**EXERCISE DESCRIPTION**
From the first line to the last, output the entries exactly.

Items from a data source:
'''
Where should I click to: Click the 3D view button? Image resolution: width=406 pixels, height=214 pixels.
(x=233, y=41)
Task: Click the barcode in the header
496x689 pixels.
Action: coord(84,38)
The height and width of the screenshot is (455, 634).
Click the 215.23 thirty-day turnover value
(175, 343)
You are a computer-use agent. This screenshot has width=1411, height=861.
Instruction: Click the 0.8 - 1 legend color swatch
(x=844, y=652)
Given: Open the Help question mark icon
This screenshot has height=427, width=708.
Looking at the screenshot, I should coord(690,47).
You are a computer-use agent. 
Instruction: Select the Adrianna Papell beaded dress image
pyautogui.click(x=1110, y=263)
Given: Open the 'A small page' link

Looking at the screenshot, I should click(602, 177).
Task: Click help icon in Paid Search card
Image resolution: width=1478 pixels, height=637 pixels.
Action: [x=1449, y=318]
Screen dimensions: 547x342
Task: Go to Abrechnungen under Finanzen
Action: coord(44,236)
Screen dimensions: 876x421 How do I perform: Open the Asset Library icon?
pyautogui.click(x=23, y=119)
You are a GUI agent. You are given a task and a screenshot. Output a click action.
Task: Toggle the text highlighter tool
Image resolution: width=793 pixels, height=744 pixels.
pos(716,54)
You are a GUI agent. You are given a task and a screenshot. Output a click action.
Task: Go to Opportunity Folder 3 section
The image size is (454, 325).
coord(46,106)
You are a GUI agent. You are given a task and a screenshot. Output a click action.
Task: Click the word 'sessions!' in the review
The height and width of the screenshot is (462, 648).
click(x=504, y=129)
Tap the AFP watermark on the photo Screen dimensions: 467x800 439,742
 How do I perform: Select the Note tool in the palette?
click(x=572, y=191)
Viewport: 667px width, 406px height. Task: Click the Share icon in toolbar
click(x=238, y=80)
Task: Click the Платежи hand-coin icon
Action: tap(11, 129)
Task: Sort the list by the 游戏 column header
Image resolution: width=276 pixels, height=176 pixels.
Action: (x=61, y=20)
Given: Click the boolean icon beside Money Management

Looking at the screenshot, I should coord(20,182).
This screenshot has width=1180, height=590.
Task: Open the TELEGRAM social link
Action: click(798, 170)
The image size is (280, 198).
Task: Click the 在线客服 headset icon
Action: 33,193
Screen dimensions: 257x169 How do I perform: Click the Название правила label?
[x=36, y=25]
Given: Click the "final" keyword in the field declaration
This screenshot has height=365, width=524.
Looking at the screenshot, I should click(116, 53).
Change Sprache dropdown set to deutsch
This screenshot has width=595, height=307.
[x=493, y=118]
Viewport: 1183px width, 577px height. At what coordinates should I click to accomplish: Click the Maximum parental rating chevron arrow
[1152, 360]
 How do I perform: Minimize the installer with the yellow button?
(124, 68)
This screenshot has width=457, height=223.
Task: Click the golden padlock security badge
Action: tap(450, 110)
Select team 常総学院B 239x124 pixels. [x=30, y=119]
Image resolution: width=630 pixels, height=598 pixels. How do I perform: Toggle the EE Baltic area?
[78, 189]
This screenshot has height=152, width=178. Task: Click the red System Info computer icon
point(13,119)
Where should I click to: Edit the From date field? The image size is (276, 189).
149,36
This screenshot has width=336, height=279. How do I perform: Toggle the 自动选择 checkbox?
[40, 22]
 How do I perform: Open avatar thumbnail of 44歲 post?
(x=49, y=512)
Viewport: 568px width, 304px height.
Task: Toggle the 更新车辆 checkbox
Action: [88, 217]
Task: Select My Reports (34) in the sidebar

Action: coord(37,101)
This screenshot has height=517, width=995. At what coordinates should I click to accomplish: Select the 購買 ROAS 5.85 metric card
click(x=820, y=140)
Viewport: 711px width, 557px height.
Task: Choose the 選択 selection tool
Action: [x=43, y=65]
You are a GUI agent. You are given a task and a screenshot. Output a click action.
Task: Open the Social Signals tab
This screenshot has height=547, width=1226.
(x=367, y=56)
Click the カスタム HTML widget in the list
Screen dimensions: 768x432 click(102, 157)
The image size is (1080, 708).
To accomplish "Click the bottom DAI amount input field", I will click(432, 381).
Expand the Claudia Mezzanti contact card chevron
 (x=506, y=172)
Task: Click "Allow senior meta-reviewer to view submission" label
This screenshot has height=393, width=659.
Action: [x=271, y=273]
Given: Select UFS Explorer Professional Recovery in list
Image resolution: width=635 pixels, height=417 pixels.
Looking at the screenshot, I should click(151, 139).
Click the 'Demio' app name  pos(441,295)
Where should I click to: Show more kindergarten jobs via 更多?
'''
**RESULT**
Where should I click to: Click the 3D view button? Image resolution: width=406 pixels, height=214 pixels.
(x=233, y=41)
Task: Click the barcode in the header
496x689 pixels.
Action: coord(84,38)
The height and width of the screenshot is (455, 634).
Click the 215.23 thirty-day turnover value
(175, 343)
You are a computer-use agent. This screenshot has width=1411, height=861.
Instruction: Click the 0.8 - 1 legend color swatch
(x=844, y=652)
Given: Open the Help question mark icon
This screenshot has height=427, width=708.
Looking at the screenshot, I should coord(690,47).
You are a computer-use agent. 
Instruction: Select the Adrianna Papell beaded dress image
pyautogui.click(x=1110, y=263)
Given: Open the 'A small page' link

Looking at the screenshot, I should click(602, 177).
Task: Click help icon in Paid Search card
Image resolution: width=1478 pixels, height=637 pixels.
Action: [x=1449, y=318]
Screen dimensions: 547x342
Task: Go to Abrechnungen under Finanzen
Action: coord(44,236)
Screen dimensions: 876x421 How do I perform: Open the Asset Library icon?
pyautogui.click(x=23, y=119)
You are a GUI agent. You are given a task and a screenshot. Output a click action.
Task: Toggle the text highlighter tool
Image resolution: width=793 pixels, height=744 pixels.
pos(716,54)
You are a GUI agent. You are given a task and a screenshot. Output a click action.
Task: Go to Opportunity Folder 3 section
The image size is (454, 325).
coord(46,106)
You are a GUI agent. You are given a task and a screenshot. Output a click action.
Task: Click the word 'sessions!' in the review
The height and width of the screenshot is (462, 648).
click(x=504, y=129)
Tap the AFP watermark on the photo Screen dimensions: 467x800 439,742
 How do I perform: Select the Note tool in the palette?
click(x=572, y=191)
Viewport: 667px width, 406px height. Task: Click the Share icon in toolbar
click(x=238, y=80)
Task: Click the Платежи hand-coin icon
Action: tap(11, 129)
Task: Sort the list by the 游戏 column header
Image resolution: width=276 pixels, height=176 pixels.
Action: (x=61, y=20)
Given: Click the boolean icon beside Money Management

Looking at the screenshot, I should coord(20,182).
This screenshot has width=1180, height=590.
Task: Open the TELEGRAM social link
Action: click(798, 170)
The image size is (280, 198).
Task: Click the 在线客服 headset icon
Action: 33,193
Screen dimensions: 257x169 How do I perform: Click the Название правила label?
[x=36, y=25]
Given: Click the "final" keyword in the field declaration
This screenshot has height=365, width=524.
Looking at the screenshot, I should click(116, 53).
Change Sprache dropdown set to deutsch
This screenshot has width=595, height=307.
[x=493, y=118]
Viewport: 1183px width, 577px height. At what coordinates should I click to accomplish: Click the Maximum parental rating chevron arrow
[1152, 360]
 How do I perform: Minimize the installer with the yellow button?
(124, 68)
This screenshot has width=457, height=223.
Task: Click the golden padlock security badge
Action: tap(450, 110)
Select team 常総学院B 239x124 pixels. [x=30, y=119]
Image resolution: width=630 pixels, height=598 pixels. How do I perform: Toggle the EE Baltic area?
[78, 189]
This screenshot has height=152, width=178. Task: Click the red System Info computer icon
point(13,119)
Where should I click to: Edit the From date field? The image size is (276, 189).
149,36
This screenshot has width=336, height=279. How do I perform: Toggle the 自动选择 checkbox?
[40, 22]
 How do I perform: Open avatar thumbnail of 44歲 post?
(x=49, y=512)
Viewport: 568px width, 304px height.
Task: Toggle the 更新车辆 checkbox
Action: [88, 217]
Task: Select My Reports (34) in the sidebar

Action: coord(37,101)
This screenshot has height=517, width=995. At what coordinates should I click to accomplish: Select the 購買 ROAS 5.85 metric card
click(x=820, y=140)
Viewport: 711px width, 557px height.
Task: Choose the 選択 selection tool
Action: [x=43, y=65]
You are a GUI agent. You are given a task and a screenshot. Output a click action.
Task: Open the Social Signals tab
This screenshot has height=547, width=1226.
(x=367, y=56)
Click the カスタム HTML widget in the list
Screen dimensions: 768x432 click(102, 157)
The image size is (1080, 708).
To accomplish "Click the bottom DAI amount input field", I will click(432, 381).
Expand the Claudia Mezzanti contact card chevron
 (x=506, y=172)
Task: Click "Allow senior meta-reviewer to view submission" label
This screenshot has height=393, width=659.
Action: [x=271, y=273]
Given: Select UFS Explorer Professional Recovery in list
Image resolution: width=635 pixels, height=417 pixels.
Looking at the screenshot, I should click(151, 139).
Click the 'Demio' app name  pos(441,295)
Where should I click to: Show more kindergarten jobs via 更多?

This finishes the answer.